§ 任务要求 1: 在讲用链表实现队列的正文里,出队方法 delete 取出 head 的值后,this.head 会指向哪里?
§ 任务要求 2: 逐字照录讲队列实现的正文,从“- 出队列,stack1 的元素全挪到”起,一直到“this.stack1.push(n)”为止。
§ 任务要求 3: 续写这篇讲队列实现的正文,从现有最后一行之后接着写下去。

用链表实现队列
- 声明 head 和 tail
- add 是入队,先把传入的数据包成一个节点,如果 head 为空,head 就为新节点,tail也是新节点,如果tail有值,newNode 赋给 tail.next,这样新入的排在链表末端
- delete 出队,取出 head的值,再把 this.head 指向 head.next
interface IListNode {
value: number
next: IListNode | null
}
export class Queue {
private head: IListNode | null = null
private tail: IListNode | null = null
private len = 0
add(n: number) {
const newNode: IListNode = {
value: n,
next: null,
}
if (this.head == null) {
this.head = newNode
}
const tailNode = this.tail
if (tailNode) {
tailNode.next = newNode
}
this.tail = newNode
this.len++
}
delete(): number | null {
const headNode = this.head
if (headNode == null) return null
if (this.len <= 0) return null
const value = headNode.value
this.head = headNode.next
this.len--
return value
}
get length(): number {
return this.len
}
}
两个栈实现一个队列
- 入队列直接 stack1.push(n)
- 出队列,stack1 的元素全挪到 stack2, 拿到 stack2.pop 的结果,再把 stack2 全挪到 stack1
class Queue {
private stack1: number[] = []
private stack2: number[] = []
add(n: number) {
this.stack1.push(n)
}
delete(): number | null {
let res
const stack1 = this.stack1
const stack2 = this.stack2
while(stack1.length) {
const n = stack1.pop()

§ 数据摘录:
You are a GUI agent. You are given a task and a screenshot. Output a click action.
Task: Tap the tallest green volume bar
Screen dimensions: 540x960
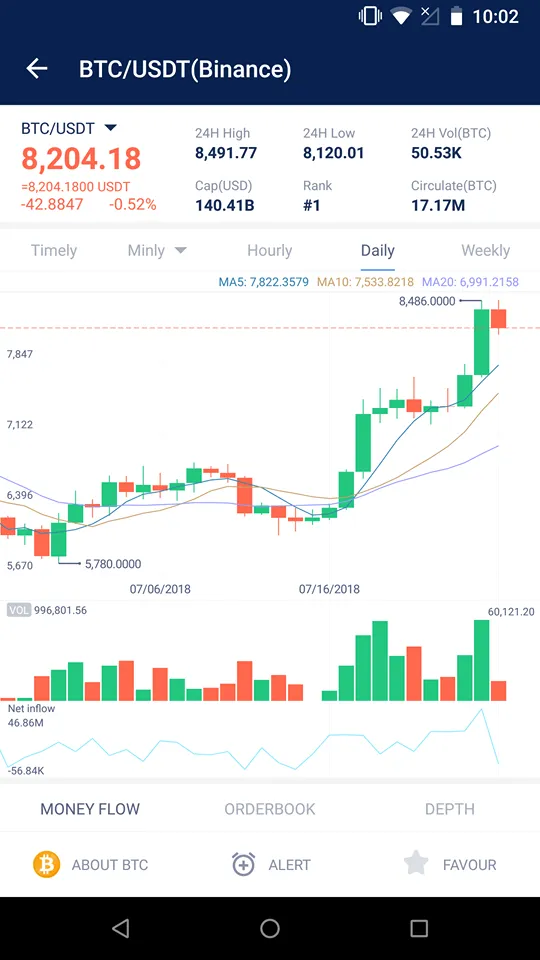[482, 660]

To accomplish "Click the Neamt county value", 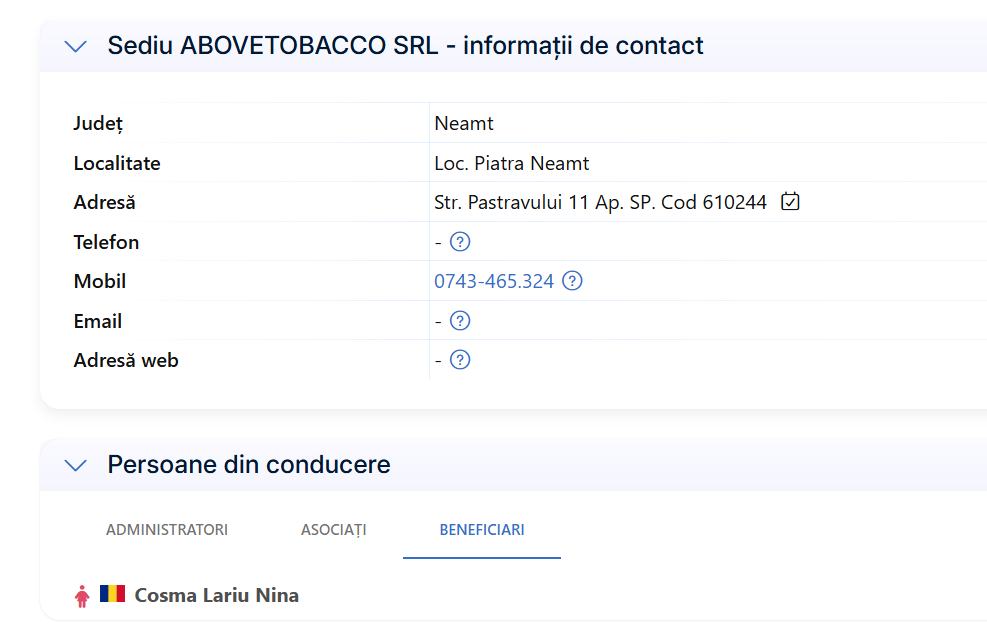I will (464, 123).
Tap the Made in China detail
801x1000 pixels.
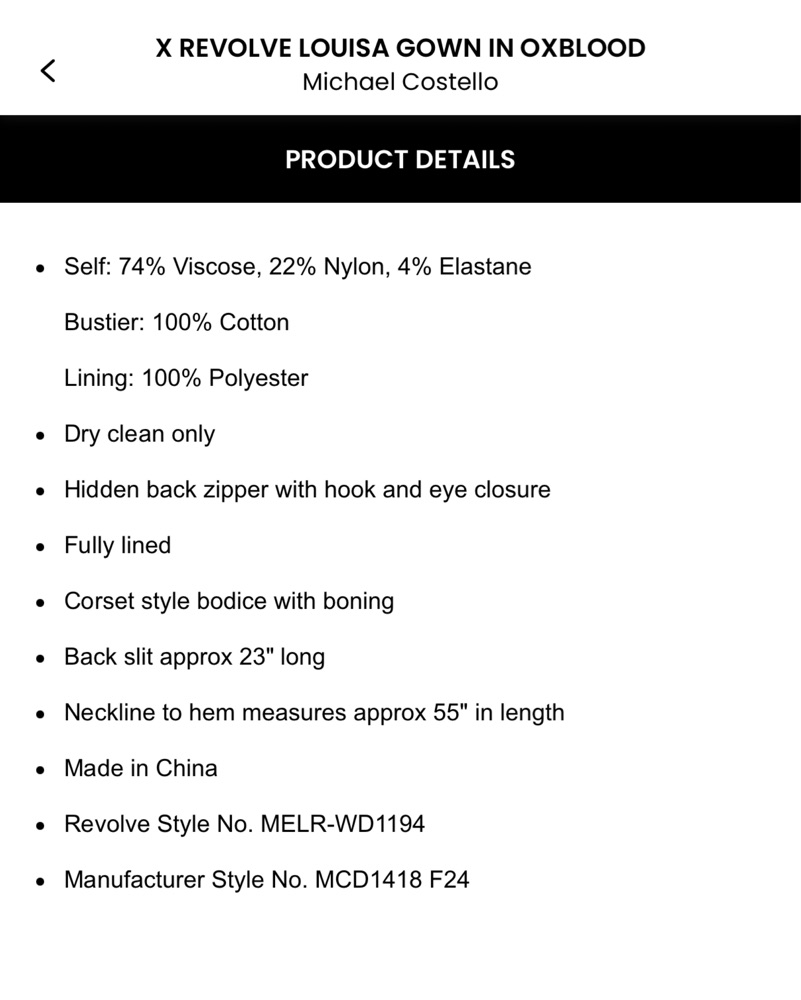click(x=140, y=769)
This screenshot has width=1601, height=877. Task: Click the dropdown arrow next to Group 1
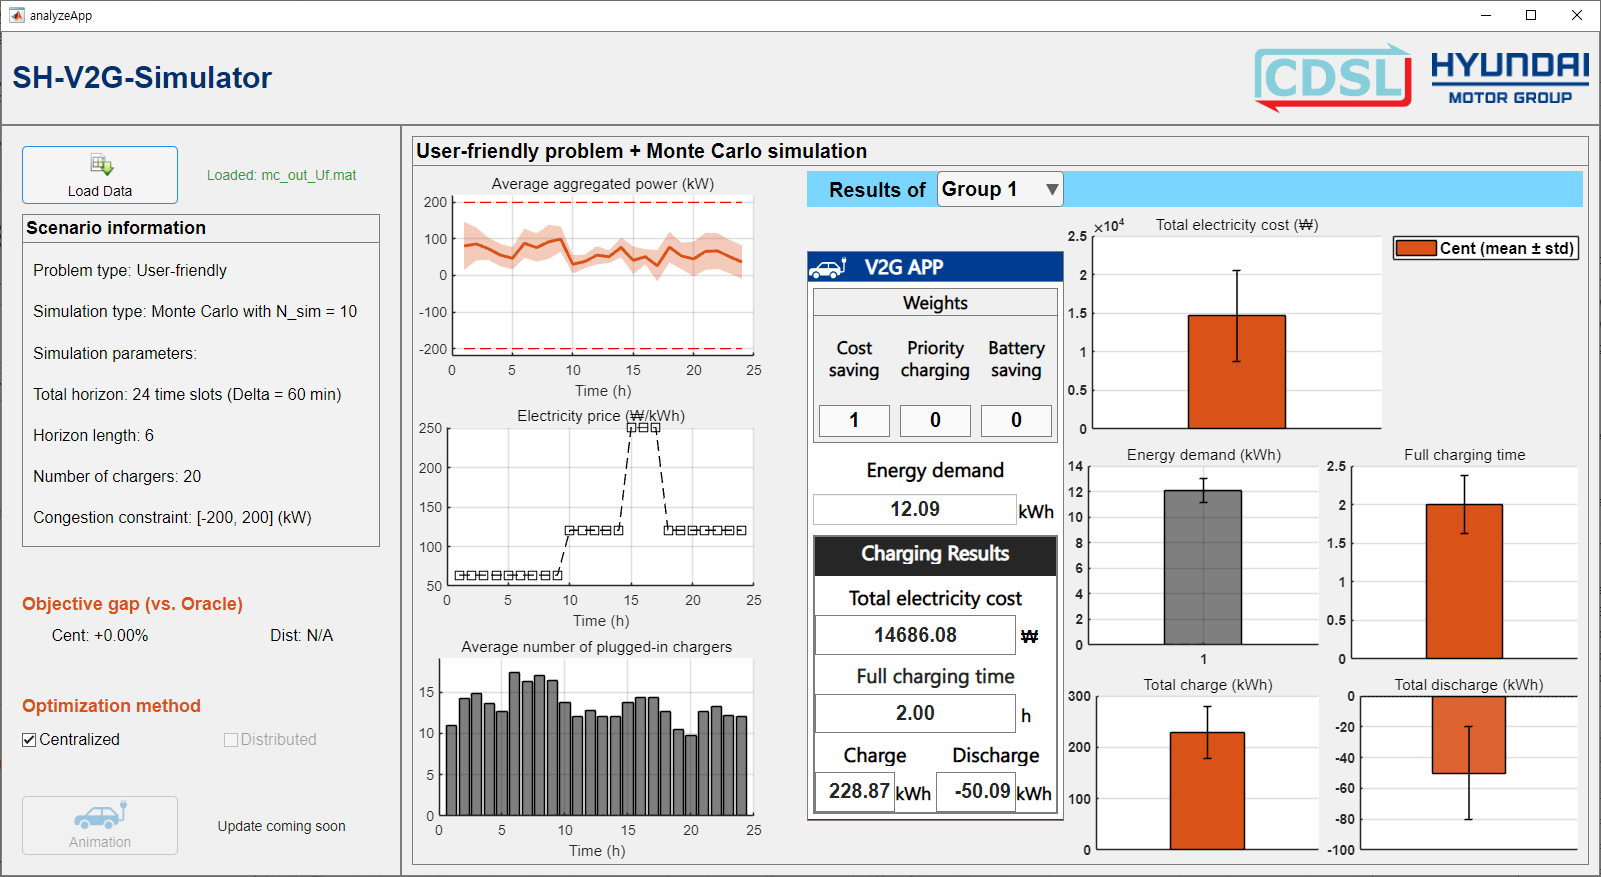(x=1051, y=189)
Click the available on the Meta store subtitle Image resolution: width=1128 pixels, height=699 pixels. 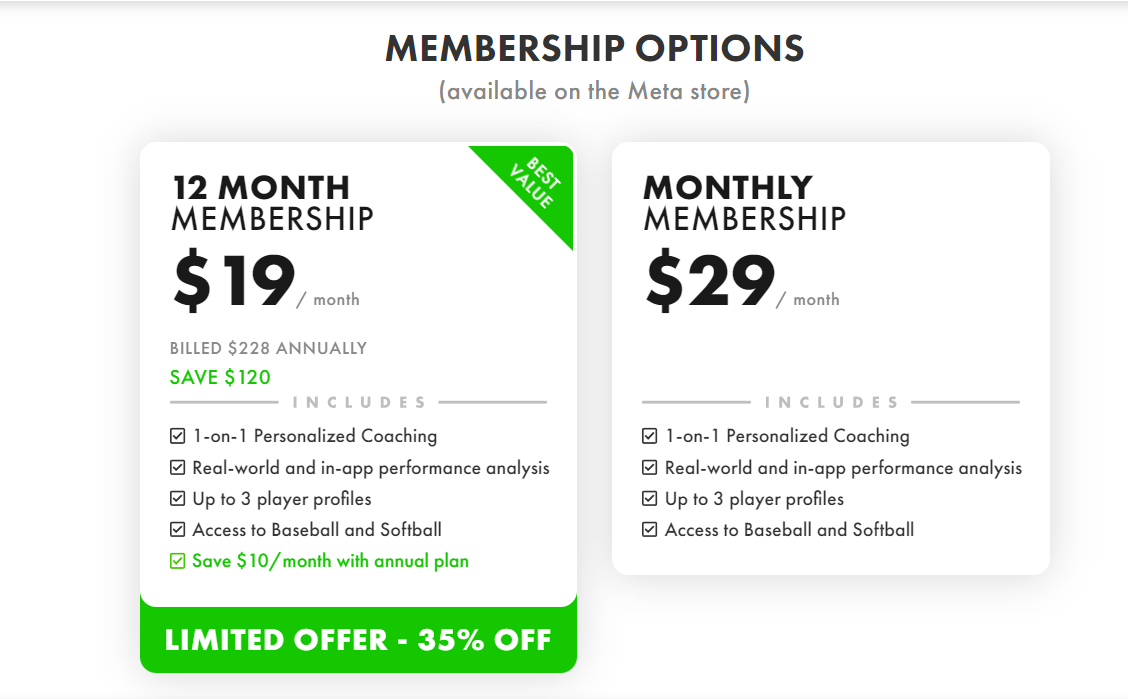(x=594, y=91)
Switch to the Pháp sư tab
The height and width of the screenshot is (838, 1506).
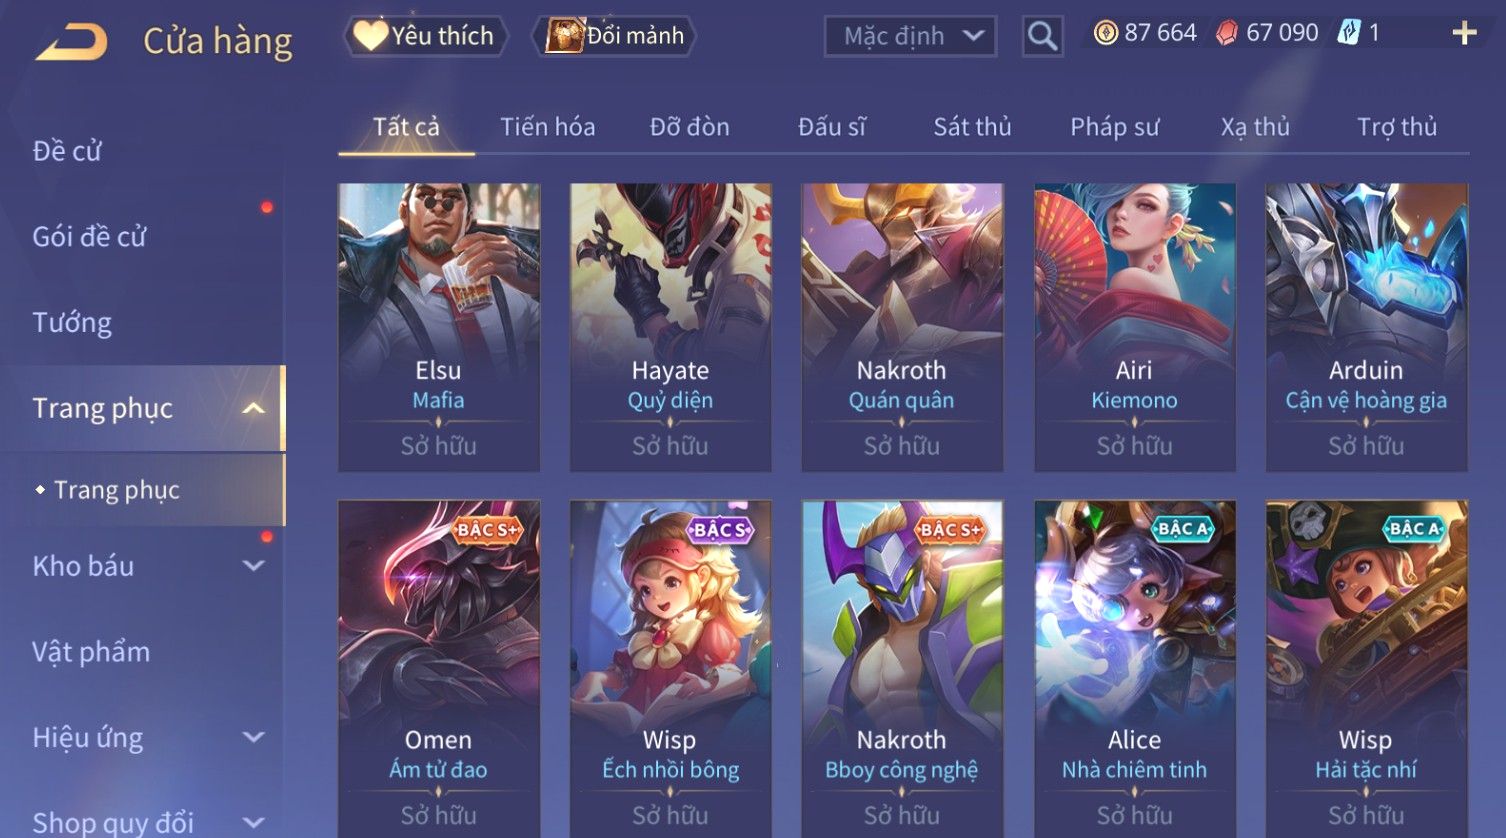pyautogui.click(x=1115, y=127)
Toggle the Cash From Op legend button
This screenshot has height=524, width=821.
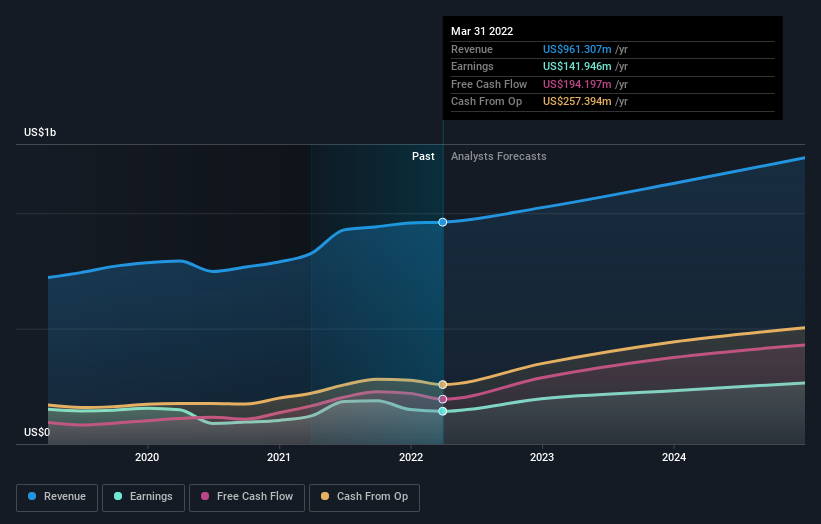(x=364, y=497)
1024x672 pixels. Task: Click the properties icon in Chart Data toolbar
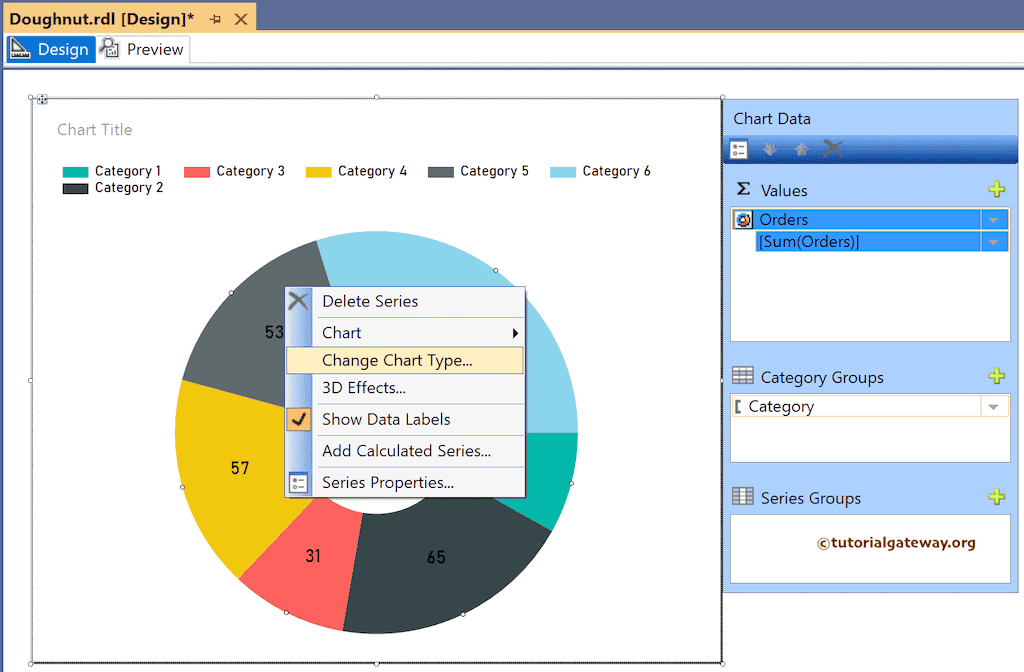(x=739, y=149)
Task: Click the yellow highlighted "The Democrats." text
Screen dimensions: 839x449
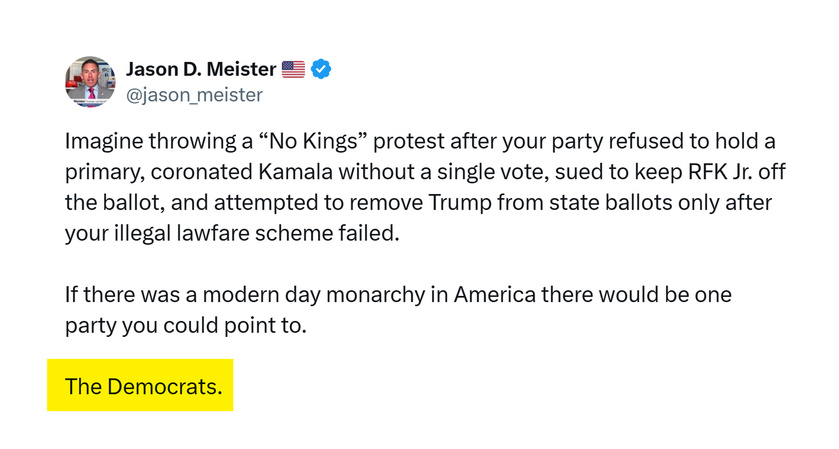Action: tap(143, 386)
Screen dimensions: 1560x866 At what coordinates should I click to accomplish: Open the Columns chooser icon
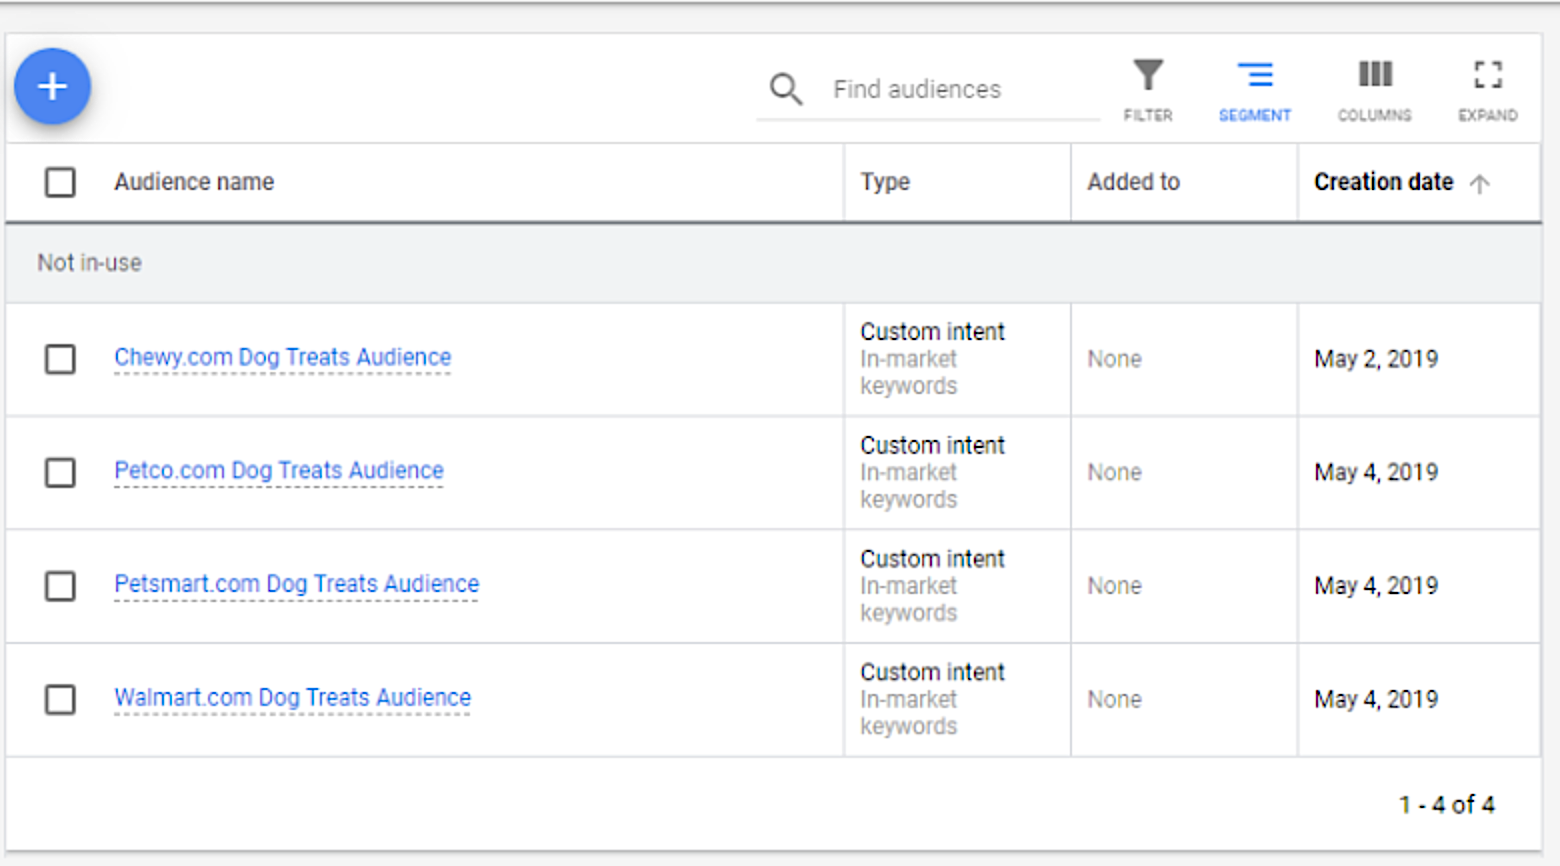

§ 练习结果 1: this.head 会指向 head.next。

§ 练习结果 2:
- 出队列,stack1 的元素全挪到 stack2, 拿到 stack2.pop 的结果,再把 stack2 全挪到 stack1
class Queue {
private stack1: number[] = []
private stack2: number[] = []
add(n: number) {
this.stack1.push(n)

§ 练习结果 3:
if (n != null) {
stack2.push(n)
}
}
res = stack2.pop()
while(stack2.length) {
const n = stack2.pop()
if (n != null) {
stack1.push(n)
}
}
return res || null
}
get length(): number {
return this.stack1.length
}
}
判断字符串里的括号是否正确成对匹配
- 先声明左右的符号集
left = '{[('
right = '}])'
- 遍历字符串,如果字符属于左集就压栈
- 如果属于右集,先判断栈头部的(刚才压入的)与当前的字符是否成对,如果成对就出栈,如果不成对,证明不匹配
- 遍历过后,如果栈空了,表明都能正确成对匹配,如果不空表示不能正确配对。
function isMatch(left: string, right: string): boolean {
if (left === '{' && right === '}') return true
if (left === '[' && right === ']') return true
if (left === '(' && right === ')') return true
return false
}
function matchBracket(str: string): boolean {
const length = str.length
if (length === 0) return true
const stack = []
const left = '{[('
const right = '}])'
for (let i = 0; i < length; i++) {
const txt = str[i]
if (left.includes(s)) {
stack.push(s)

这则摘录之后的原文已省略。